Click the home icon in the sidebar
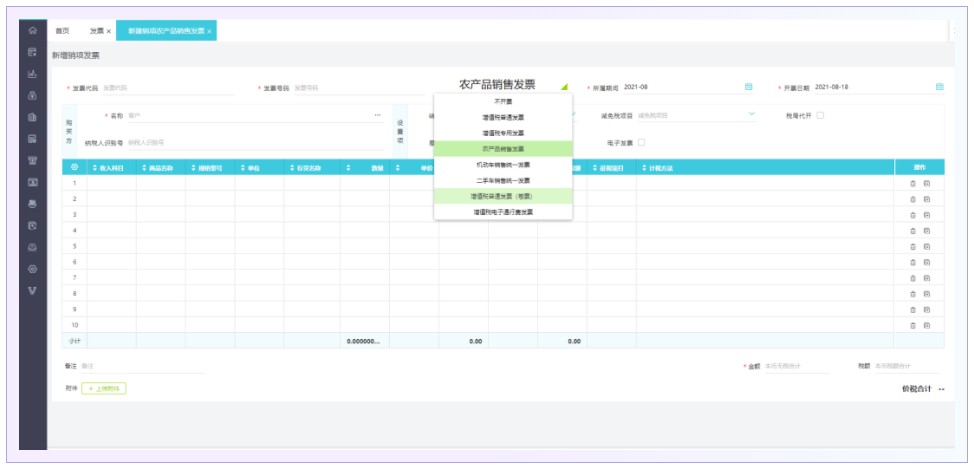 click(x=33, y=31)
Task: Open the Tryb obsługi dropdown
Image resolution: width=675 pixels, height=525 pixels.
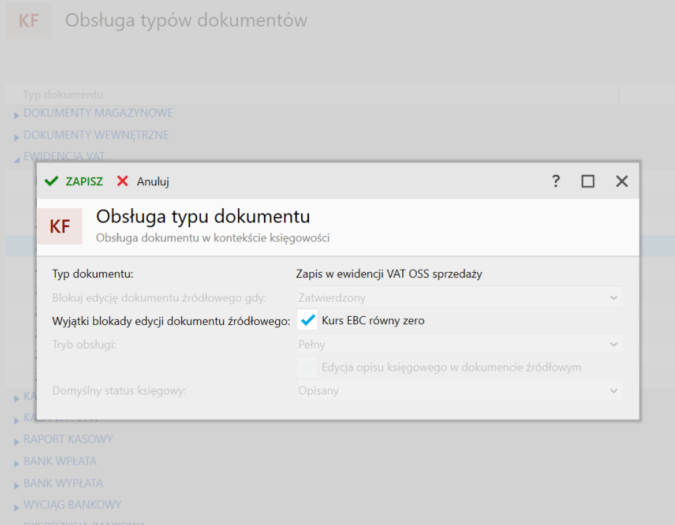Action: 459,344
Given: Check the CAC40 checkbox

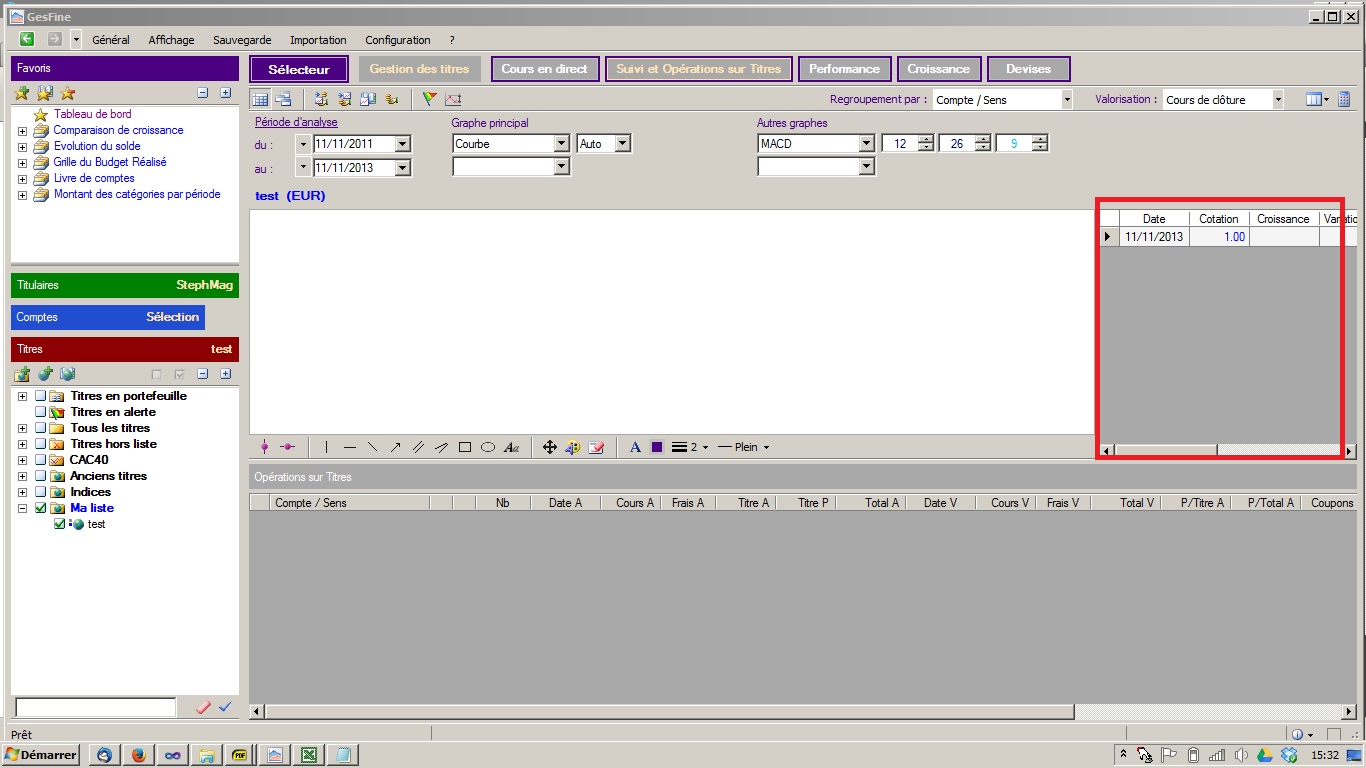Looking at the screenshot, I should coord(41,460).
===============
Only the pictures are to be left out; copy all the remaining material above exactly.

▶ **Answer to this exercise**
Click the home icon in the sidebar
 click(x=33, y=31)
Task: Open the Tryb obsługi dropdown
Image resolution: width=675 pixels, height=525 pixels.
Action: 459,344
Given: Check the CAC40 checkbox

Looking at the screenshot, I should coord(41,460).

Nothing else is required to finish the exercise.